(Dataset excerpts Opens)

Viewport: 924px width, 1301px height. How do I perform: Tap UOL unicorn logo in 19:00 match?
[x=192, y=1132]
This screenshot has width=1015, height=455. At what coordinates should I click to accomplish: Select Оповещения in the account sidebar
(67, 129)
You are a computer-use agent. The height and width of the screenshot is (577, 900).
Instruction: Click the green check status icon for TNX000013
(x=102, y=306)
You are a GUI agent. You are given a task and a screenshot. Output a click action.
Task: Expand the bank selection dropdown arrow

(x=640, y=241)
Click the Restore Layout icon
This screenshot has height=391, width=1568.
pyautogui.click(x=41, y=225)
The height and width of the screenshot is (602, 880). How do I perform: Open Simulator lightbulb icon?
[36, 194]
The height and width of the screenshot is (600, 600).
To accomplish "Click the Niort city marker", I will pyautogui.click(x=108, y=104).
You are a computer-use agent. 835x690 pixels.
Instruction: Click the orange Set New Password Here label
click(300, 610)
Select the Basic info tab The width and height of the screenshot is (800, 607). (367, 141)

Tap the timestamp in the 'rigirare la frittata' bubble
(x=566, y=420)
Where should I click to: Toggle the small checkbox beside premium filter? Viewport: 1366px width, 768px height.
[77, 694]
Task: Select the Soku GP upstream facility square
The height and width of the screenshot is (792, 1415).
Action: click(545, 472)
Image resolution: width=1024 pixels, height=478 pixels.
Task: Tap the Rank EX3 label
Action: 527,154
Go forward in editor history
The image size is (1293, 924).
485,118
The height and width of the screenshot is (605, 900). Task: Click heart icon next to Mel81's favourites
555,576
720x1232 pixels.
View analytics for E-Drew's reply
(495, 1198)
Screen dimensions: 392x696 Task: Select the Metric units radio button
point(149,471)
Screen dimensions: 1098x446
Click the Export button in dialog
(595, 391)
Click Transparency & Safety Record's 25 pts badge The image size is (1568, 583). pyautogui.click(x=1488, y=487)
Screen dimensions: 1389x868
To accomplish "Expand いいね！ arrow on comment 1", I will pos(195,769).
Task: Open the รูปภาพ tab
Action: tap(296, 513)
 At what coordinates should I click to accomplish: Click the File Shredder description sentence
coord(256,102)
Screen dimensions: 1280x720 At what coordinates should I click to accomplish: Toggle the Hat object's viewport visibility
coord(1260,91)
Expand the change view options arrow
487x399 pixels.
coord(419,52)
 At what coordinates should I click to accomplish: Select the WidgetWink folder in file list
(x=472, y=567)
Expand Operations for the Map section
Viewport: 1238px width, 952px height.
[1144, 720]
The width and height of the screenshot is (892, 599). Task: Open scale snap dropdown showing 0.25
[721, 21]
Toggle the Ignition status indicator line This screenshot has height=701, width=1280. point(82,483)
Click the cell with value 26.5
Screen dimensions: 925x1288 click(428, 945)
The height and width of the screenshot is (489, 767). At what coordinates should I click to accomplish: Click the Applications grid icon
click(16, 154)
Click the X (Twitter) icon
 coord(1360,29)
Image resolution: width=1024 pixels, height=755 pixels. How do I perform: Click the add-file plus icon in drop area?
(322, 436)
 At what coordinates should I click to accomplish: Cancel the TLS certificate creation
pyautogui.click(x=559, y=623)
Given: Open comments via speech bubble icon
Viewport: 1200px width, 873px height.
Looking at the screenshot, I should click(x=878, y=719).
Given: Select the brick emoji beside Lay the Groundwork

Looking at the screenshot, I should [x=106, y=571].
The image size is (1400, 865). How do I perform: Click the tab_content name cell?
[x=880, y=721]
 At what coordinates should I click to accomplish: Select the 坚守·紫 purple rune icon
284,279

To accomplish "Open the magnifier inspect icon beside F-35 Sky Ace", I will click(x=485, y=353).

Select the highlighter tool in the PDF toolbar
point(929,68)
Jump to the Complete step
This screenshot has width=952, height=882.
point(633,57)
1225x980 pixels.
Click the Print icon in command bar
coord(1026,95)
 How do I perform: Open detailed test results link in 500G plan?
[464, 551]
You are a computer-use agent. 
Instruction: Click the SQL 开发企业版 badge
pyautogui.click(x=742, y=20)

(Dataset excerpts Closes)

-- What to produce --
Keep every word intact and transcribe the records in full.

-- Response area --
Viewport: 924px width, 1301px height. How do I perform: Tap UOL unicorn logo in 19:00 match?
[x=192, y=1132]
This screenshot has width=1015, height=455. At what coordinates should I click to accomplish: Select Оповещения in the account sidebar
(67, 129)
You are a computer-use agent. The height and width of the screenshot is (577, 900).
Instruction: Click the green check status icon for TNX000013
(x=102, y=306)
You are a GUI agent. You are given a task and a screenshot. Output a click action.
Task: Expand the bank selection dropdown arrow

(x=640, y=241)
Click the Restore Layout icon
This screenshot has height=391, width=1568.
pyautogui.click(x=41, y=225)
The height and width of the screenshot is (602, 880). How do I perform: Open Simulator lightbulb icon?
[36, 194]
The height and width of the screenshot is (600, 600).
To accomplish "Click the Niort city marker", I will pyautogui.click(x=108, y=104).
You are a computer-use agent. 835x690 pixels.
Instruction: Click the orange Set New Password Here label
click(300, 610)
Select the Basic info tab The width and height of the screenshot is (800, 607). (367, 141)

Tap the timestamp in the 'rigirare la frittata' bubble
(x=566, y=420)
Where should I click to: Toggle the small checkbox beside premium filter? Viewport: 1366px width, 768px height.
[77, 694]
Task: Select the Soku GP upstream facility square
The height and width of the screenshot is (792, 1415).
Action: click(545, 472)
Image resolution: width=1024 pixels, height=478 pixels.
Task: Tap the Rank EX3 label
Action: 527,154
Go forward in editor history
The image size is (1293, 924).
485,118
The height and width of the screenshot is (605, 900). Task: Click heart icon next to Mel81's favourites
555,576
720x1232 pixels.
View analytics for E-Drew's reply
(495, 1198)
Screen dimensions: 392x696 Task: Select the Metric units radio button
point(149,471)
Screen dimensions: 1098x446
Click the Export button in dialog
(595, 391)
Click Transparency & Safety Record's 25 pts badge The image size is (1568, 583). pyautogui.click(x=1488, y=487)
Screen dimensions: 1389x868
To accomplish "Expand いいね！ arrow on comment 1", I will pos(195,769).
Task: Open the รูปภาพ tab
Action: tap(296, 513)
 At what coordinates should I click to accomplish: Click the File Shredder description sentence
coord(256,102)
Screen dimensions: 1280x720 At what coordinates should I click to accomplish: Toggle the Hat object's viewport visibility
coord(1260,91)
Expand the change view options arrow
487x399 pixels.
coord(419,52)
 At what coordinates should I click to accomplish: Select the WidgetWink folder in file list
(x=472, y=567)
Expand Operations for the Map section
Viewport: 1238px width, 952px height.
[1144, 720]
The width and height of the screenshot is (892, 599). Task: Open scale snap dropdown showing 0.25
[721, 21]
Toggle the Ignition status indicator line This screenshot has height=701, width=1280. point(82,483)
Click the cell with value 26.5
Screen dimensions: 925x1288 click(428, 945)
The height and width of the screenshot is (489, 767). At what coordinates should I click to accomplish: Click the Applications grid icon
click(16, 154)
Click the X (Twitter) icon
 coord(1360,29)
Image resolution: width=1024 pixels, height=755 pixels. How do I perform: Click the add-file plus icon in drop area?
(322, 436)
 At what coordinates should I click to accomplish: Cancel the TLS certificate creation
pyautogui.click(x=559, y=623)
Given: Open comments via speech bubble icon
Viewport: 1200px width, 873px height.
Looking at the screenshot, I should click(x=878, y=719).
Given: Select the brick emoji beside Lay the Groundwork

Looking at the screenshot, I should [x=106, y=571].
The image size is (1400, 865). How do I perform: Click the tab_content name cell?
[x=880, y=721]
 At what coordinates should I click to accomplish: Select the 坚守·紫 purple rune icon
284,279

To accomplish "Open the magnifier inspect icon beside F-35 Sky Ace", I will click(x=485, y=353).

Select the highlighter tool in the PDF toolbar
point(929,68)
Jump to the Complete step
This screenshot has width=952, height=882.
point(633,57)
1225x980 pixels.
Click the Print icon in command bar
coord(1026,95)
 How do I perform: Open detailed test results link in 500G plan?
[464, 551]
You are a computer-use agent. 
Instruction: Click the SQL 开发企业版 badge
pyautogui.click(x=742, y=20)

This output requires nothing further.